**** Extracted data

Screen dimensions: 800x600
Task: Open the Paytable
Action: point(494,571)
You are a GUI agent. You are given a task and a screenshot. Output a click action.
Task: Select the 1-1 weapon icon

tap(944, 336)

********

Format each non-blank line of the material above as a row of a Markdown table with the columns "Row" and "Line". Number the rows in order.

| Row | Line |
|---|---|
| 1 | Screen dimensions: 800x600 |
| 2 | Task: Open the Paytable |
| 3 | Action: point(494,571) |
| 4 | You are a GUI agent. You are given a task and a screenshot. Output a click action. |
| 5 | Task: Select the 1-1 weapon icon |
| 6 | tap(944, 336) |